The industry understands the challenge, and is scared enough by the implications – if we don’t employ people who represent the country how will we know how to talk to them? – that it’s put diversity at the top of its problem to-do list, just behind postal issues. It’s hard to get riled about postal issues if you’re not running the company, but diversity hits a big, anxious nerve, from chief bean counters to creative assistants, for reasons ranging from growing market share to appropriate office decorum. Problem is, while the industry is deeply serious about solving the problem, at the individual company level leaders are flummoxed, in part because the problem isn’t attracting candidates, it’s keeping them. Studies show that a representative sampling of people of color enter the publishing marketplace each year; then, not feeling at home, they leave.
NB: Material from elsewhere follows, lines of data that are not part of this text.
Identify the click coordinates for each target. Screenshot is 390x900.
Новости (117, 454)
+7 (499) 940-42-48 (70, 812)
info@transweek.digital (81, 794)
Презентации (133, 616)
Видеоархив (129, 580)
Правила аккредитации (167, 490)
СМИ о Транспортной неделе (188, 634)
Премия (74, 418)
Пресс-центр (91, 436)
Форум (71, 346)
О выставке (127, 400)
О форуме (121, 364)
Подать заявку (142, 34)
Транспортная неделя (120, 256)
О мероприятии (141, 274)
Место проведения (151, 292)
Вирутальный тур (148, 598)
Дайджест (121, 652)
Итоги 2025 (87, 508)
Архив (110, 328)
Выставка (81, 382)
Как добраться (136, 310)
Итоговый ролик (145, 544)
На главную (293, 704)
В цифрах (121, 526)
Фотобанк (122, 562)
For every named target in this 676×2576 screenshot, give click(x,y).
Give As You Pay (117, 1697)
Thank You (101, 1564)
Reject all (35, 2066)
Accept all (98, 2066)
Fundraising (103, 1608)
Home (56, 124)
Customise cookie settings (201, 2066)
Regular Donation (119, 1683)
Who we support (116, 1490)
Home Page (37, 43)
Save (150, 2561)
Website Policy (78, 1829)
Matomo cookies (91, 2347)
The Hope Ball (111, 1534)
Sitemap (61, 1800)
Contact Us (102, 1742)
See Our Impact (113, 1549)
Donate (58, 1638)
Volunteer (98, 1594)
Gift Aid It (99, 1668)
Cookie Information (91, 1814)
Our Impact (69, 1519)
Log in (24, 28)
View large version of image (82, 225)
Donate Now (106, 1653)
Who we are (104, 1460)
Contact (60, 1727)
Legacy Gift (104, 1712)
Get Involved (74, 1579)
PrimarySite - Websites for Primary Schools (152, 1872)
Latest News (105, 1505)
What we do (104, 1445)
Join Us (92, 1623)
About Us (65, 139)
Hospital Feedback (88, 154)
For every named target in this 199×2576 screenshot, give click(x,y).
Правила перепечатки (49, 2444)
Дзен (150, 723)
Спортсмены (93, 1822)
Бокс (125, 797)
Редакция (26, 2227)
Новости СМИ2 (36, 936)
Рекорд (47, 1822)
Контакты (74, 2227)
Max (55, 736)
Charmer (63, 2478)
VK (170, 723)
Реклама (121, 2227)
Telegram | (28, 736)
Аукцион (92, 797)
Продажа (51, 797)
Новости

Repeat.

I had lunch today with a friend at the Conde Nast cafeteria, its mix of high style and high school enough in itself to give anyone social pause. It’s a white crowd. My (white Conde Nast employee) friend and I (white visitor) sat in a corner booth. Folks were in clusters around the room, divided by the infamous undulating glass. The only person who was alone that I saw sat at a nearby table, speaking on her cell phone – utilizing the dangling mouthpiece that annoying hipsters use, to my experience, but I suppose the better to eat lunch while talking. She was black. She finished and left. My friend and I were still there a half-hour later when the only other black person I saw at Conde Nast today sat at another nearby table. She too ate alone, also talking on a cell phone. At one point one of the cooks asked, through gesture, if he could share her table – I heard her say, graciously, “Sure, why not?” He spoke no English and wolfed his food, hunched over. She finished quickly and left.

There are no villains here that I’m aware of, and this was a snapshot. But it moved me, the way a powerful photograph captures a moment that is by definition unreal – it’s just a moment, frozen, out of context – but exposes more reality than one often can take in when life is in motion. The black women ate alone, connected to people outside the room.

I hope for the sake of my industry that we’ll be able to better create communities in which anyone from a stylish black woman to someone from Blue Man Group feels at home, provided they have talent and something to give. For an industry whose lifeblood is connecting to Americans’ interests and passions at the individual level – “a million Me’s,” as a recent trade campaign has it -- we’ll quickly be anemic if we don’t.